The year seems to have started on an ominous note. A colleague of mine remarked the other day,"In 2008, there was a fall of 100 points in the Nifty on January 11th. A week later there was a big fall of more than 250 points. And then, the rest is history".
Is history repeating itself? We'll have to wait and see. But the signs look very ominous. Look at the graphic below.
Ok, this doesn't show a good picture of the Nifty constituents. Nearly half of the stocks have gone into the bear territory. And some of them are perilously close to being pulled down by the bears.
The index heavyweights, the likes of Reliance, LT, SBI, HDFC Bank are already deep down in bear territory. The other heavyweights, the likes of Infosys, Tata Motors, ICICI are also showing a negative bias off late.
Unless something drastic happens, its just a matter of time that we're into a bear market.
So now what's bull territory and bear territory ?
If any stock or composite(Nifty, Bank Nifty) is above the 200 DMA line, its in bull territory. Else, its in the bear territory.
Who are the bulls and bears?
In the animal farm called stock market, there are 4 types of animals.
1. Bulls : traders who are positive about a stock, push the prices higher by buying aggressively.
2. Bears: traders who are negative about a stock, push the prices lower by selling aggressively.
3. Chickens: traders who always live in fear, make small profits. And follow either the bulls or bears, depending on the market situation.
4. Pigs: traders who buy or sell without making any kind of research.
The bulls make money. The bears make money. The chickens also make some money. But its always the pigs who are getting slaughtered.
You know you are in a bull market when :
1. You can see more and more interviews of legendary bullish traders on business TV channels.
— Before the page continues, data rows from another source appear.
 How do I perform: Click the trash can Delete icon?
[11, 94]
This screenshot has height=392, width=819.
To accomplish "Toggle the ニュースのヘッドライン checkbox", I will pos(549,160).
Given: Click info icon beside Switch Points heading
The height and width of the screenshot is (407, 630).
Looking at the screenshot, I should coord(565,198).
2. You have Diwali specials where Bollywood actresses are discussing stock market investments with these legendary traders on TV.
You know the bull market nearing an end when:
1. A big hyped IPO tanks on debut, sucking out all the liquidity from the markets.
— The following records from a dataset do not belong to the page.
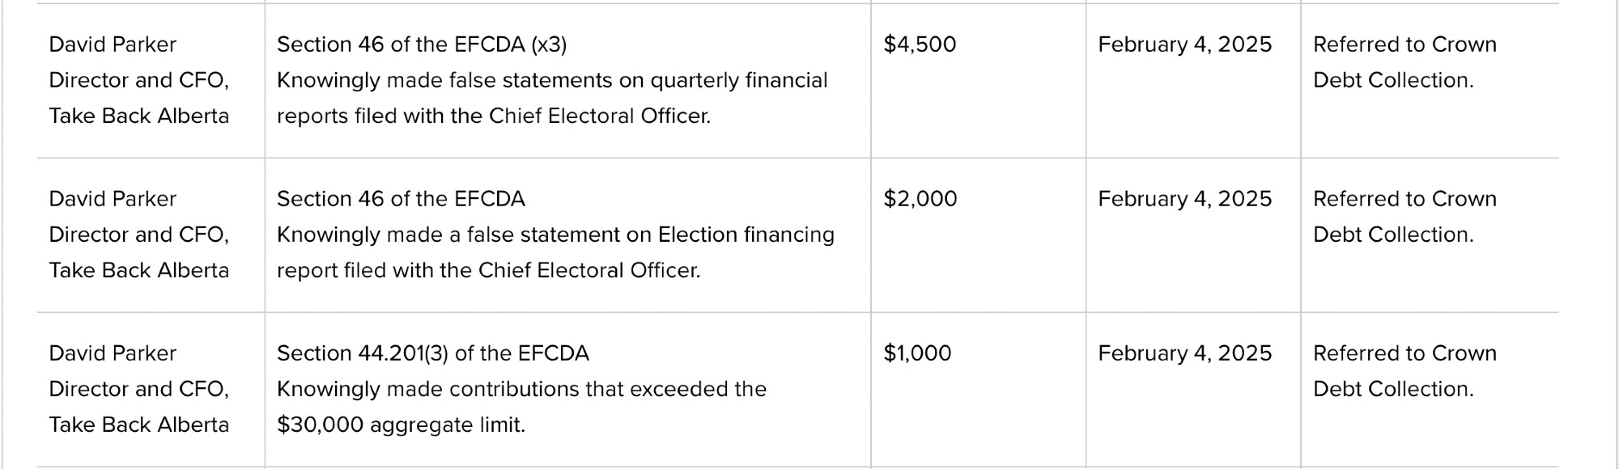Viewport: 1619px width, 469px height.
Task: Click 'quarterly financial reports' false statements description
Action: point(552,98)
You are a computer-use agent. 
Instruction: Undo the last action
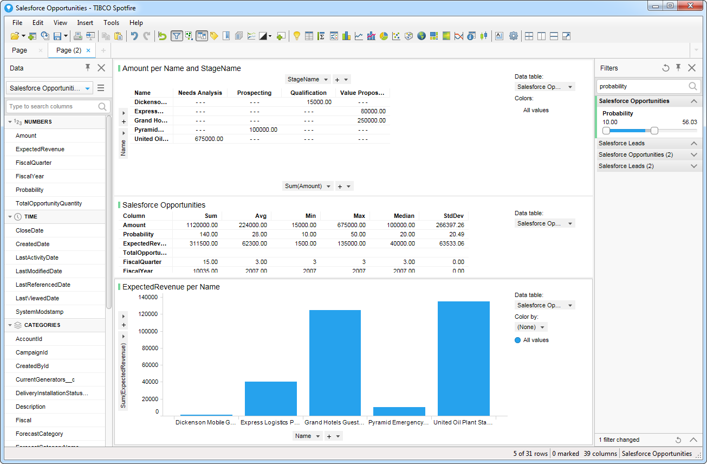coord(135,36)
2. A housing loan scam or some other scam of that sort erupts.
3. Indian markets tank 3% in 1 hour, because North Korea fires a few missiles into South Korea.
You know you are in a bear market when:
1. You can see more and more interviews of legendary bearish traders on the same business channels.
2. The pretty presenters on TV no more have a smile on their face.
3. The technical analysts coming on TV seem to look very serious and tense. Maybe their technical buy calls have been used as a short selling opportunity by professionals.
4. You no more get calls from your broker telling you to buy a stock.
But if you were a technical trader, you kind of know what's next when you see the charts. The picture says it all. Here, SBI is just an example. There are many stocks which have fared much worse.
Well, one can see the severity of the bearish phase.The uptrend was slow and gradual. But the downtrend has been quick, but very sharp, with heavy volumes.
And this kind of pattern can be seen on most index stocks already in the bear territory. More so with the banking stocks.
Now, for the bigger picture. Nifty itself is at the edge of the bull bear territory. Another 2% lower on a closing basis, and we're in a bear market technically.
Some things to look out for.
1. Brokerage firms desperately giving dubious research calls. Saying some company will give you 30% returns within next 3 months.
2. Stock picks in leading newspapers giving vague technical jargon and giving a Buy call on some stocks.
3. Hearing analysts and market 'experts' say, "Sensex down due to profit booking" OR "Markets down due to RBI rate hike fears"
I'm not an expert. But I have learnt one thing in the last few months, "You can invest or trade only on the basis of price. Look at the charts before you buy or sell."